We’re on a quest. We’re strolling around Prague’s Old Town (Staré Mesto), mouths agape at the Gothic arches, and we can’t seem to leave.

We walk as far as the glorious medieval Charles Bridge, with the castle lit up behind it. We slip down a cobbled path studded with handmade-jewellery stalls and we’re back at the Astronomical Clock in the Old Town Square, which tells us the current zodiac sign.

Czech kings were a superstitious bunch, and I begin to think that there really is a mystical force pulling us towards the synagogues, spires and bars.

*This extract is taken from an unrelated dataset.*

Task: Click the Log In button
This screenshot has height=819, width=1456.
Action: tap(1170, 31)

The clock tells us firstly, that we are in Gemini and secondly, that it’s dinner time, so we can break free.

Explore Prague’s old town

Getting lost is a pleasure in Prague. We venture away from the Old Town and stumble upon local pubs, with barely a tourist in sight, though most menus are in English.

Czech pubs can be bustling, many-roomed catacombs full of families eating Bohemian-style roasted pheasant, duck, boar and, for vegetarians, dumplings.

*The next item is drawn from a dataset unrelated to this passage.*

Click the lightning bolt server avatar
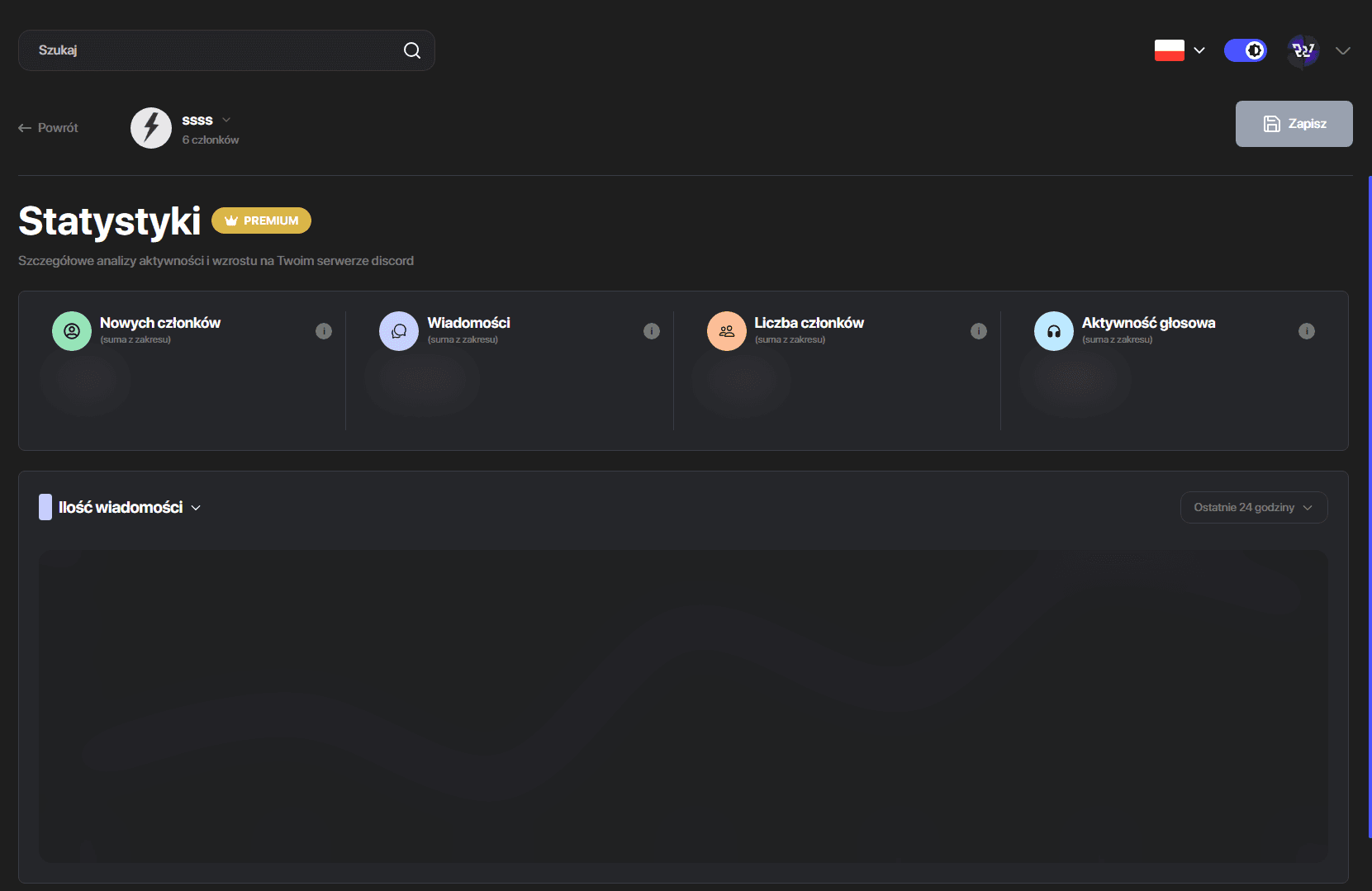Viewport: 1372px width, 891px height. pyautogui.click(x=151, y=128)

And it wouldn’t be Czech without a helping of purple sauerkraut (zeli) on the side and a mug of beer at hand.

We respond to the bill with: “It only cost that much?” (thanks, non-Eurozone), even if at a fancy restaurant.

Marvel at the ancient buildings

We see all of the sights in Prague on foot, and ditch any itinerary, which is fine because ancient churches and galleries tower above us at every turn.

The country gave in to the Nazis with barely a fight, sparing the ancient buildings. Some are in beautiful decay; others are oversized gingerbread houses in pastel colours on the Disney side of fairytale.

We find hidden cafés that are cooler and cheaper than anywhere in western Europe.

That’s the mystery of Prague – cafés elsewhere with ample empty tables and avant-garde stuffed animals would go bust in a month, but in the Czech capital it works.

Ride the funicular up Petran Hill

We hop on an old red-and-white tram just for fun – public transport is government subsidised and very cheap.

The tram feels communist in its rumbling determination towards Petrin Hill.

We ride the funicular up the slope with the same tram ticket and can’t stop uttering “wow” – Prague looks like a toy-town kingdom.

We dash through the free rose gardens to get to our goal, Petrin Tower.

It’s an Eiffel Tower lookalike, though cuter and much cheaper.

Czechs visited the Paris World Expo in 1889 and were inspired to build their own mini-Eiffel, and the city is bewitching from the observation deck.

Sample Czech Republic food

We pass food stalls and hand over our change for boar on a spit. We smell cinnamon – it’s staroceske trdlo, a corkscrew pastry baked in front of us.

Then a bell tolls and a mystical power summons us back to the Old Town.

It could be emanating from the surreal Kafka statue … or perhaps that delicious, cheap beer.

What you need to know about Prague

When to go Eerie and magical under snow; storybook in summer.

Getting there Czech Airlines and EasyJet

Getting around A timed transport ticket is cheap and covers everything, but can’t be bought on trams, so carry an unvalidated one.

Visas South Africans need a Schengen visa.

Currency Czech Crown. 1 GBP = 28 czk.

Language Czech.

Going out A pint of beer costs 20 czk (about 70p).

Accommodation Dorms cost from £13, while private rooms cost from £75.